Last September, District Court Judge Robert Doumar, appointed to the bench by then-President Ronald Reagan, ruled against Grimm, disagreeing with the ACLU that the district had violated Title IX with its restroom policy.
“Title IX prohibits discrimination on the basis of sex and not on the basis of other concepts such as gender, gender identity, or sexual orientation,” Doumar wrote.
The ACLU appealed the decision to the Fourth Circuit Court of Appeals, which ruled 2-1 in favor of Grimm this week by pointing to the Obama administration’s recent interpretations of the federal statute.
“At the heart of this appeal is whether Title IX requires schools to provide transgender students access to restrooms congruent with their gender identity,” the three-judge panel wrote. “We conclude that the department’s interpretation of its own regulation . . . as it relates to restroom access by transgender individuals, is . . . to be accorded controlling weight in this case.”
The court asked Doumar to rehear Grimm’s complaint that the district policy violated Title IX in light of how the U.S. Department of Education views the federal statute. As previously reported, the Department recently forced a school district in the Chicago area to accommodate a male student who desired to use the girls’ locker room because of his gender identity.
The U.S. Department of Justice had filed a statement of interest in Grimm’s case. It applauded the move.

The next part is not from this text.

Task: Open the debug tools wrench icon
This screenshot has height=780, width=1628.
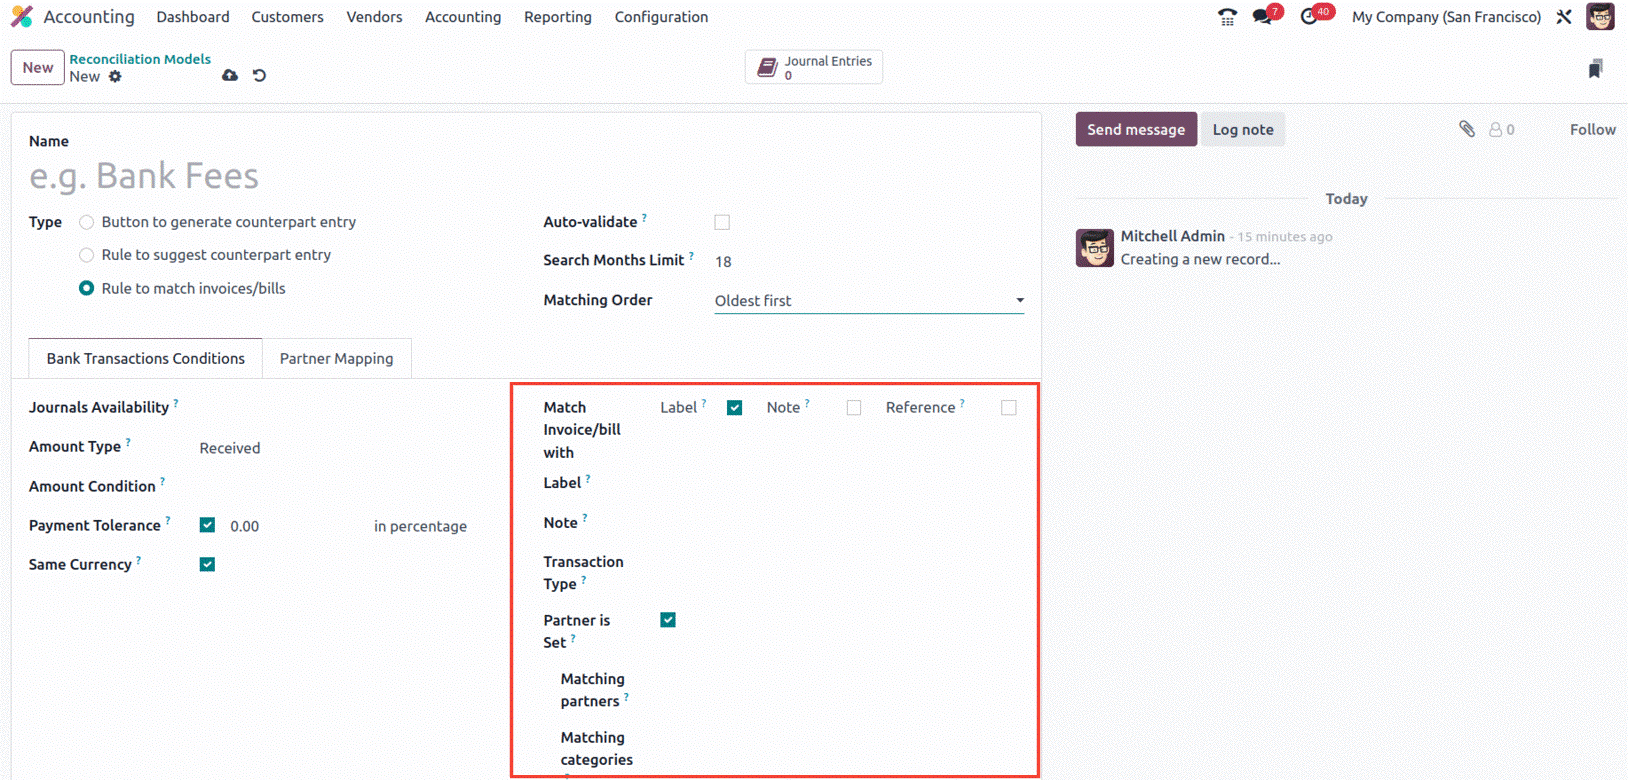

“We are pleased with the Fourth Circuit’s decision, which agreed with the position that the United States advocated in its brief,” the department wrote in a statement.
But others expressed concern.
“Protecting students’ privacy while using the restroom, showers, or locker rooms and not forcing them to share intimate settings with members of the opposite sex is not only legal, it’s an important duty of officials who watch over our children,” wrote the religious liberties organization Alliance Defending Freedom (ADF).
“Title IX, the federal law that this lawsuit cites in its attempt to overturn the school district’s policy, does just the opposite of what the ACLU is arguing: Title IX specifically authorizes schools to have separate restrooms and locker rooms for boys and girls,” it continued. “The policy is good because it accommodates students who aren’t comfortable using facilities designated for their biological sex without neglecting the established right of children to bodily privacy and safety.”